He also thinks it ended early. "They stopped it I think too fast," St-Pierre said. "I think Aiemann could have recovered and Aiemann has a joker in his game if I can use this expression. He's very good on the floor and he never really uses it." St-Pierre was careful to credit Firas Zahabi as the architect, noting he was in the corner offering occasional advice rather than running the camp. His conclusion: "I think with what he had, that was the best game plan but we unfortunately didn't see all of it because the fight didn't last until the end."
The throughline
Read together, the three takes are one argument. Retire before the sport takes the decision out of your hands. Earn the comeback by submitting to discomfort instead of buying your way around it. And judge a fighter by the plan he ran, not by the highlight-reel ending. St-Pierre is a process man in a results business, and he is consistent about it even when the result lands on his own gym.

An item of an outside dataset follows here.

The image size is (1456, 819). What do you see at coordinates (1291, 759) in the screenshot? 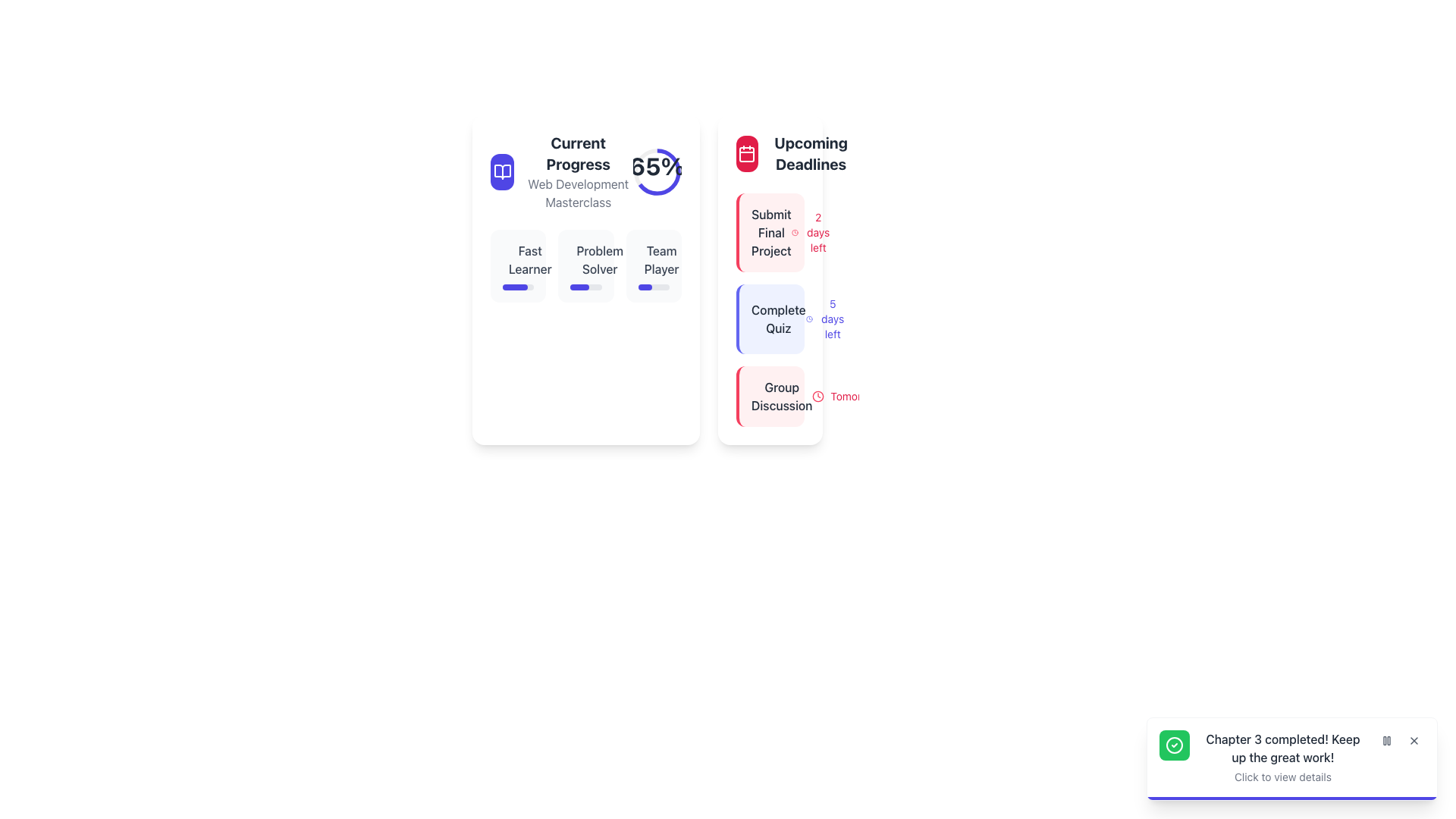
I see `the Notification card located at the bottom-right corner of the interface` at bounding box center [1291, 759].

A footnote we will own, since the June 14 card is fresh in our ledger. We made Topuria a HIGH-confidence pick at 77.4 percent going into the Gaethje fight, the 4-input stack actually sat at 56.9 percent (only LOW), and he got knocked out. That is exactly the kind of certainty St-Pierre keeps warning fighters away from. The man retired on top twice and still talks like someone who knows the sport will tempt you into one more. He is usually right about that, even when our own model gets caught leaning the wrong way.